Here’s another extract from my upcoming book “The Speed Bump: What To Expect When You’re Unexpectedly Expecting”. This is a list of my top ten tips for birth partners.
If you’re going to be a birth partner, read this. If you are pregnant, make your birth partner(s) read this. You’ll be glad you did.
- If you are the only birth partner, take responsibility. It’s you and you alone who will be the familiar comforting presence for the woman in labour. She’s trusted you to be there for her during one of the most difficult things she’ll ever experience. Try not to screw it up.
- If you’re one of two (or more) birth partners, and you’re not happy about it, suck it up. Your only focus right now should be on what you can do for the labouring woman, not why she asked her mum/sister/friend to be the birth partner too.
- Fairness does NOT apply. No, father of the baby. Having her mother/sister/friend there does not make her obligated to ask your mother/sister/friend to be there too. Would you invite her family to watch your vasectomy?

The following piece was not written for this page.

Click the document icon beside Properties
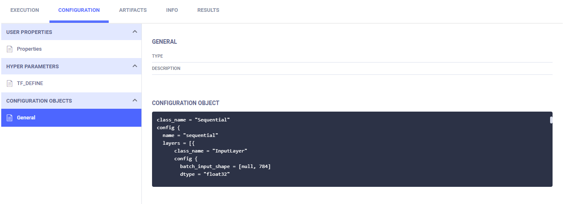 coord(10,49)
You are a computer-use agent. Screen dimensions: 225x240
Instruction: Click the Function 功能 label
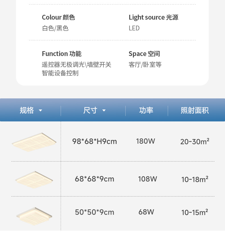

- Take snacks. Okay, you may have to sneak out into the corridor to eat them, because the sight of you munching on Haribo when she’s not allowed to eat anything is liable to make her murderous – but it’ll give you more peace of mind than you’d have, sat in the hospital canteen, wondering whether she got to 10cm dilated and pushed out the baby while you were eating what you assume is shepherd’s pie.
- Get permission to do everything. Don’t rub her back without asking first. Don’t go out for a smoke or a toilet break without checking she’s okay with it. Once labour is in full swing, you’ll be scared to breathe without running it past her first.
- Stay calm. If she starts to panic, you need to step in and reassure her. If you start to panic, she’ll just panic more (or kick you out of the labour room, whichever works best for her). Take deep breaths and reassure her.
- Do your bit. Being one of two birth partners doesn’t entitle you to sit and do nothing. She’s asked for two birth partners for a reason – pull your finger out and help.
- Don’t question, just do. If she asks you to slow dance with her, just go along with it. Yes, it does help with the contractions, actually.
- Take everything she says with a pinch of salt. Okay, right know she does regret sleeping with you, and she doesn’t ever want to have sex with you again, and she probably does hate your stupid face right now. Don’t let it get to you, and definitely don’t retaliate. Once that baby arrives, she’ll be so glad that the two of you made that beautiful baby together, and your “stupid” face will be absolutely perfect to her, as she marvels over how the baby has your nose, your ears and your eyelashes. If you’re the birth partner but not the baby’s father, she may scream and shout at you, but once it’s over she’ll be so grateful that you were there to support her.
- Be proud of yourself. For some reason, this never gets included in lists of tips for birth partners. You are helping a woman give birth; you’re supporting her as she brings a new life into the world. If you support her, reassure her, encourage her and congratulate her, you’re already doing a brilliant job, and should be proud of that. She may not show it straight away, but she’ll be grateful that you were there.
The reason I chose Daf and my mum as birth partners wasn’t just because I knew Daf would be encouraging and supportive, or because I knew my mum would be able to reassure me because she’s given birth before. It was also because I love them both so much, and I wanted to share that moment and that experience with them.
If someone has asked you to be their birth partner, try not to fear it, or see it as nothing more than a huge responsibility. It is a big responsibility – but it’s also a sign that they love and trust you, and want you to be a part of this huge moment in their life. Try and see it as an honour, and enjoy it – from what I’m told, it’s an amazing thing to witness.